Informasi, Komunikasi dan Silaturahmi

Filsafat Ilmu

Perkembangan ilmu pengetahuan tidak pernah terlepas dari sejarah peradaban manusia. Ia selalu terkait satu sama lainnya. Tidak terkecuali sejarah filsafat ilmu. Filsafat itu sendiri telah muncul sejak ribuan tahun yang lalu di mana akal manusia masih dihadapkan pada ruang dinamika pemikiran yang sederhana dan permasalahan yang tidak begitu komplek seperti saat ini. Latar belakang perkembangan ilmu dimulai sejak zaman purba.

Zaman purba pra sejarah (20.000-10.000 SM) sudah mulai terjadi proses belajar. Hal ini ditandai dengan pemanfaatan batu sebagai alat perkakas yang digunakan pada waktu itu. Melalui proses belajar berangsur-angsur terjadi pemanfaatan dari batu empuk menjadi keras, batu yang dipungut begitu saja menjadi batu yang sengaja untuk dibentuk, menemukan kekuatan alam api dan air, membuat gambar-gambar binatang di gua-gua, dan menguburkan sesamanya yang meninggal. Kemudian pada zaman sejarah (15.000-600 SM) proses belajar ditandai dari pengembangan kemampuan membaca, menulis dan berhitung meskipun masih sangat sederhana.

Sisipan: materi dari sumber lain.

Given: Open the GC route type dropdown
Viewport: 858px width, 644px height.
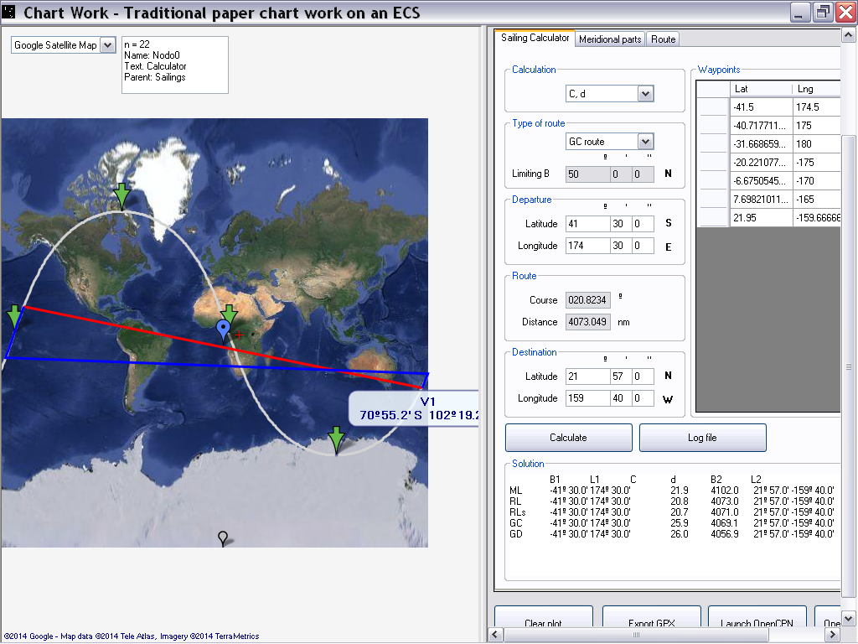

Sejarah ilmu pengetahuan mencatat bahwa perkembangan awal yang signifikan dalam ilmu pengetahuan dimulai sejak zaman Yunani Kuno (kurang lebih 600 SM – 200 M). Di mana periode ini ditandai oleh pergeseran gugusan pemikiran (paradigma shift) dari hal-hal yang berbau mistis ke yang logis. Dari kepercayaan mistis yang irrasional terhadap fenomena alam menuju ke arah penjelasan logis yang berdasar pada rasio. Zaman ini dinamakan zaman mulainya penalaran yang selalu menyelidiki, ditandai dengan munculnya ahli filsafat seperti Aristoteles, Socrates, Thales, Archimedes, dan Aristharcus, bahwa menyelidiki dan menjelaskan secara rasional yang digerakkan oleh motivasi estetis dengan tujuan memberikan kepuasan batin kepada orang yang bersangkutan saja.

Abad pertengahan (500 M- 1500 M) berkembangnya ilmu pengetahuan pada Timur Tengah dengan menterjemah karya-karya orang Yunani ke Bahasa Arab. Tokoh-tokohnya seperti Al-Khawarizm → Aljabar, Omar Khayan → penyair, Ibnu Rusyd → kedokteran, dan Al Idrisi → Astronomi. Kemudian pada tahun 1300 M dipelajari oleh bangsa-bangsa Eropa. Pada abad ini perkembangan kebudayaan juga terjadi di Asia Selatan dan Timur, seperti Ajaran Lao Tse (menjaga keharmonisan dengan alam) dan Confucius (konsep kode etik luhur mangatur akal sehat). Di Indonesia perkembangan dapat dilihat dari munculnya kerajaan-kerajaan, pengairan persawahan, kesenian, meramal dan nelayan.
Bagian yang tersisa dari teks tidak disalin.